**WHAT THE EXERCISE ASKS:** Search each line below for the word "computer" and list those that contain it.

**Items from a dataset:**

--- START ---

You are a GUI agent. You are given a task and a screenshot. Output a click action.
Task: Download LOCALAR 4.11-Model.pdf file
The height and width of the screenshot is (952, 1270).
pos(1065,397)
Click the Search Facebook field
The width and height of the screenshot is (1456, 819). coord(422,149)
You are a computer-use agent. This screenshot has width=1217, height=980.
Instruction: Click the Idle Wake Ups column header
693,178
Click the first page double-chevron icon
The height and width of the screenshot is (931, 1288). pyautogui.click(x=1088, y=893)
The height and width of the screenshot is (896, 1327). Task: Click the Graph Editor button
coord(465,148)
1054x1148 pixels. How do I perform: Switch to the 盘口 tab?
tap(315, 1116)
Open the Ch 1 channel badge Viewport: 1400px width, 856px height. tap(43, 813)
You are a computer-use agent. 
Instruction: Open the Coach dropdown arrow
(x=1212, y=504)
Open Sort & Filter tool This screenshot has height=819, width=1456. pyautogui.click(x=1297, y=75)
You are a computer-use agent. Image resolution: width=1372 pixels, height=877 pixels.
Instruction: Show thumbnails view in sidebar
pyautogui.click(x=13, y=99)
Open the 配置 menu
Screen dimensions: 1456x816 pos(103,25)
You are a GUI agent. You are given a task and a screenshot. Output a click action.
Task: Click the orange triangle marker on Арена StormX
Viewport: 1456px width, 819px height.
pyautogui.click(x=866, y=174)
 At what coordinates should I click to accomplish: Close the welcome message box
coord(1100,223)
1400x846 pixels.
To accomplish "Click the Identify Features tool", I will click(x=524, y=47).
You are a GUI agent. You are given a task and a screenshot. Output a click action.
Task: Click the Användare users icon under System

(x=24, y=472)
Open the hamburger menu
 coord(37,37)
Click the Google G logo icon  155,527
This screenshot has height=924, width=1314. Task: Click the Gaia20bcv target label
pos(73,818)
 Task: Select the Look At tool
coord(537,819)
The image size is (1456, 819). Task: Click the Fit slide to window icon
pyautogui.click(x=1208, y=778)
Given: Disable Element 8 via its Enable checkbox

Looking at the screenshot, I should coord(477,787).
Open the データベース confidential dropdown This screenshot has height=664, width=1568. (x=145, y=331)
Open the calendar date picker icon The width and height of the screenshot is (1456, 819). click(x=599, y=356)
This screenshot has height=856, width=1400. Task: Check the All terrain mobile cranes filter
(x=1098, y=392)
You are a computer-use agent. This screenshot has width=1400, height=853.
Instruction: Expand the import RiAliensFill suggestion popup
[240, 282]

--- END ---

**OUTPUT BELOW:**
You are a computer-use agent. This screenshot has width=1217, height=980.
You are a computer-use agent. 
You are a computer-use agent. Image resolution: width=1372 pixels, height=877 pixels.
You are a computer-use agent. This screenshot has width=1400, height=853.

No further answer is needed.